Target pointing data =>
## start

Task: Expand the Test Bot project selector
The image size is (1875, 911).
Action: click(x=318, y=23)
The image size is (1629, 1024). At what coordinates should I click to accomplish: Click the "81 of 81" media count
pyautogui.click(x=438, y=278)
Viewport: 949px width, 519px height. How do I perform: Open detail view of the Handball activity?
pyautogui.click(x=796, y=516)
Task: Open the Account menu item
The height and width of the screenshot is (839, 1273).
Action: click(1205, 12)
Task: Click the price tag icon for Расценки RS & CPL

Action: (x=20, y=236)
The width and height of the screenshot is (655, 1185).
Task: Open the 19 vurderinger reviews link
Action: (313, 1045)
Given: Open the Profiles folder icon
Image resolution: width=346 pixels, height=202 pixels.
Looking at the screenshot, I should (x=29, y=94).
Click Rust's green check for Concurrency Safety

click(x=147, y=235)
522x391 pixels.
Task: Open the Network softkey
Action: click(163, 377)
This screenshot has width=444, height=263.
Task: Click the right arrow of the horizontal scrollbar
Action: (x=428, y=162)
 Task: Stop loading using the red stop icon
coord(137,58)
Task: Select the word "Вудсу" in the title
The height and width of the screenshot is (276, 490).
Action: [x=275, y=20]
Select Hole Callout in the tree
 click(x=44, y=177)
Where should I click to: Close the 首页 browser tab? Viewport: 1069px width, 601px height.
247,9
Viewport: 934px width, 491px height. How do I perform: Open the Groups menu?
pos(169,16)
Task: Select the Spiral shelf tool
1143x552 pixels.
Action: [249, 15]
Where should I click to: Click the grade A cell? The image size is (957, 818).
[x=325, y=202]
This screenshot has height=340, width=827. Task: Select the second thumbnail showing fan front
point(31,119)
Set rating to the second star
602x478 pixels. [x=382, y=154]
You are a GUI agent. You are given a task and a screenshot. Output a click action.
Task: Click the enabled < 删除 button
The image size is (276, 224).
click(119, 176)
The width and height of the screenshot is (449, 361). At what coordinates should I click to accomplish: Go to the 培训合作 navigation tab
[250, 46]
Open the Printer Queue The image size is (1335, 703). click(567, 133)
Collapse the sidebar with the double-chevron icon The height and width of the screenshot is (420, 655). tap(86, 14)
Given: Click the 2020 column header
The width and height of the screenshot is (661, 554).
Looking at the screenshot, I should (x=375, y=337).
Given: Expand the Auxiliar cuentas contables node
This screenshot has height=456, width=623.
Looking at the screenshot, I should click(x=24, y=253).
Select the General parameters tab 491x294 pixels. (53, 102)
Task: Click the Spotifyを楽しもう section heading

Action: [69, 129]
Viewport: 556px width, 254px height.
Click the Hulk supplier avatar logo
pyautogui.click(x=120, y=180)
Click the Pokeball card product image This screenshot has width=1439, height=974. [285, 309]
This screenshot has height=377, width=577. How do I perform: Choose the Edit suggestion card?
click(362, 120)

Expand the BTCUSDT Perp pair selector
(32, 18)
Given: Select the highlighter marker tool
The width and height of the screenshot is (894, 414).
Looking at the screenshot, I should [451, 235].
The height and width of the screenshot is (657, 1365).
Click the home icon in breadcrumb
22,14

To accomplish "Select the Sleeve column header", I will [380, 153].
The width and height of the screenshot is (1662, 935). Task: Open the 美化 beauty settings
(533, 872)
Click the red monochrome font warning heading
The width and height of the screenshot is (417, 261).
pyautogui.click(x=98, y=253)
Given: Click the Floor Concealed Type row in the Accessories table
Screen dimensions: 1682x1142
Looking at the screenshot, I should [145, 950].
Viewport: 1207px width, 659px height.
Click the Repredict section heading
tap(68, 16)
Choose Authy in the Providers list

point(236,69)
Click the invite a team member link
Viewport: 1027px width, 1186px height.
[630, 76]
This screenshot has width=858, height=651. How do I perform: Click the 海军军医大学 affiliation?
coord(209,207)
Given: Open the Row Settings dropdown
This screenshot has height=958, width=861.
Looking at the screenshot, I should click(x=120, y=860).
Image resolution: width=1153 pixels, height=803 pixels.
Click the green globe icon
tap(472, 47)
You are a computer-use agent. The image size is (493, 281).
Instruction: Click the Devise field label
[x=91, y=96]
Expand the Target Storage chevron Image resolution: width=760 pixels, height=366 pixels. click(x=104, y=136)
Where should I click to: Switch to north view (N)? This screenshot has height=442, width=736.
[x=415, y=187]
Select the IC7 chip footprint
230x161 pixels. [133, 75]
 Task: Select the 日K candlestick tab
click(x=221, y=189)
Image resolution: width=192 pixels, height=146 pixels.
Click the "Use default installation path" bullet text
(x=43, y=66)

## end

WRITTEN PROBLEM => Reproduce the entries verbatim, starting at the line that contains "Given: Open the Row Settings dropdown" and ending at the last line of the entries, with both ends included.

EXERCISE SOLUTION =>
Given: Open the Row Settings dropdown
This screenshot has height=958, width=861.
Looking at the screenshot, I should click(x=120, y=860).
Image resolution: width=1153 pixels, height=803 pixels.
Click the green globe icon
tap(472, 47)
You are a computer-use agent. The image size is (493, 281).
Instruction: Click the Devise field label
[x=91, y=96]
Expand the Target Storage chevron Image resolution: width=760 pixels, height=366 pixels. click(x=104, y=136)
Where should I click to: Switch to north view (N)? This screenshot has height=442, width=736.
[x=415, y=187]
Select the IC7 chip footprint
230x161 pixels. [133, 75]
 Task: Select the 日K candlestick tab
click(x=221, y=189)
Image resolution: width=192 pixels, height=146 pixels.
Click the "Use default installation path" bullet text
(x=43, y=66)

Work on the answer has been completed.